If you had to name the kitchen tool you can’t live without, what would it be? This is the question we asked of journalists, bloggers, and food-savvy friends around the world. Woks and rice cookers topped the list for many in Asia, and as Paris-based pastry chef and cookbook author David Lebovitz pointed out, a digital scale is essential in much of Europe for recipes that measure ingredients by weight. A few items that follow will be familiar, yet we also discovered appliances and gadgets that are uncommon—if not unheard of—in American kitchens. Check out these tools that exemplify local cuisines and lifestyles in intriguing ways.
Australia: Barbecue Tools
“No Australian household is complete without a full set of barbecue tools, including tongs, fork, scraper, and brush,” a Sydney-born friend says. Grilling is a time-honored cooking method throughout the country, and barbecued items hold a prominent spot on home and restaurant menus.

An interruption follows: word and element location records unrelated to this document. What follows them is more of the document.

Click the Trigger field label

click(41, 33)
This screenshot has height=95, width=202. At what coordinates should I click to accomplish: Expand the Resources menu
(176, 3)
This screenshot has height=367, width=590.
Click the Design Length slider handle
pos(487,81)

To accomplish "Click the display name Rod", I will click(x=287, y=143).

The restaurant Manta in Sydney, for example, offers grilled king prawns, beef, octopus, and whole fish, while Rockpool adds grilled vegetables, figs, quail, whiting fillets, lamb, and lettuce to the mix.

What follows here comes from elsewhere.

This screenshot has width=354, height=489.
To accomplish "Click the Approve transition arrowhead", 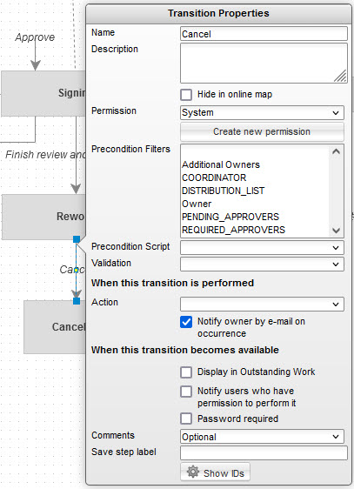I will (35, 65).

China: Hot-Water Dispenser
Along with a rice cooker, wok, and steamer baskets, a hot-water dispenser, such as the kind made by Zojirushi, topped the list of essentials for our China-based sources. “On-demand hot tea and other warm beverages are important,” explains Susannah Chen, who lives in Shanghai. “Few homes in central and southern China have true central heating, and they’re typically poorly insulated to boot. Warm drinks and lots of layers are useful here!”
Cuba: Cafetera Espresso Pot
Ellen Silverman, who has traveled to Cuba three times over the past 15 months for her photographic project Spare Beauty: The Cuban Kitchen, says that cafeteras (aluminum espresso pots) for making coffee were ubiquitous in the kitchens she photographed. “In every kitchen you see at least one if not more cafeteras, which are used to make a cafecito, the sugary sweet coffee that Cubans favor.” A pressure cooker is the other “workhorse of the Cuban kitchen,” always visible on top of the stove cooking a pot of rice.

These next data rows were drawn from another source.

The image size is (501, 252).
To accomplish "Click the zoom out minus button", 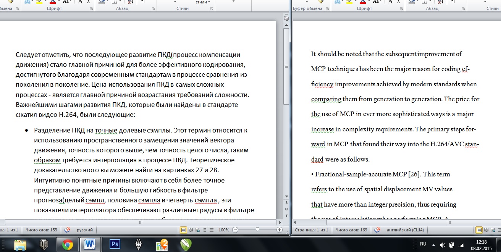I will [235, 230].
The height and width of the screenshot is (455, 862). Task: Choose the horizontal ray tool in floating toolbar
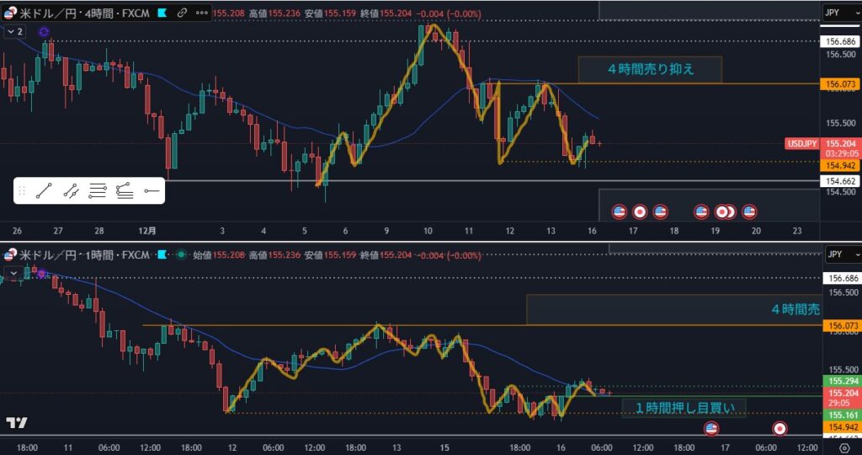(x=152, y=191)
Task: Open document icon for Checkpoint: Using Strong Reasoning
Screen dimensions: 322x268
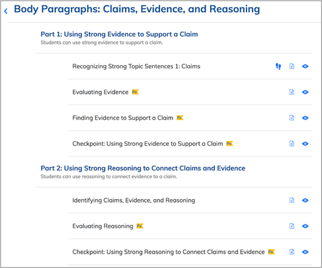Action: pos(291,252)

England: Vegetable Peeler, Potato Masher, and Roasting Tin
This is the Holy Trinity of tools for preparing the classic English Sunday dinner of roast meat and vegetables, according to a number of our sources across the pond. A good peeler is essential to make short work of the “neeps and tatties and other root veg beloved by Brits,” says one friend. Another adds that the masher is a must “given the country’s obsession with the king of tubers —shepherd’s pie, cottage pie, fish pie, anything you can eat under a layer of mashed potato.”
“You can play with the same vegetable endlessly by experimenting with different ways to cut it, and a mandoline slicer lets you cut vegetables into perfectly regular slices of varying thickness, thanks to the adjustable blade,” says Paris-based food writer Clotilde Dusoulier, author of the blog Chocolate & Zucchini, who is currently working on a new cookbook “devoted to the love story between French cuisine and vegetables,” as she puts it. “It saves the cook a lot of time, and it is the key to creating the kind of paper-thin slices that look so delicate on top of a tartine or salad.” Béatrice Peltre, a Boston-based cookbook author and blogger at La Tartine Gourmande, who was born and raised in northeastern France, is also a fan of the mandoline. “It’s a simple utensil that my mother bought for me at the foire d’expositions [fair] in Metz because I simply loved hers, which she had bought many years before and uses all the time to this day.”
Germany: High-Quality Knives
While the do-it-all Thermomix food processor might be the trendy gadget in Germany, Weimar-based food photographer and stylist Meeta K. Wolff, author of the blog What’s for Lunch, Honey?, favors another German-engineered device for slicing and chopping: “I think the most important thing in my kitchen would be my set of Zwilling knives,” she says. “They never go out of fashion, and without proper, sharp knives one is only half a cook.” No surprise, considering that two favorite knife brands among professional chefs—J.A. Henckels, which makes Zwilling knives, and Wüsthof—come from Germany.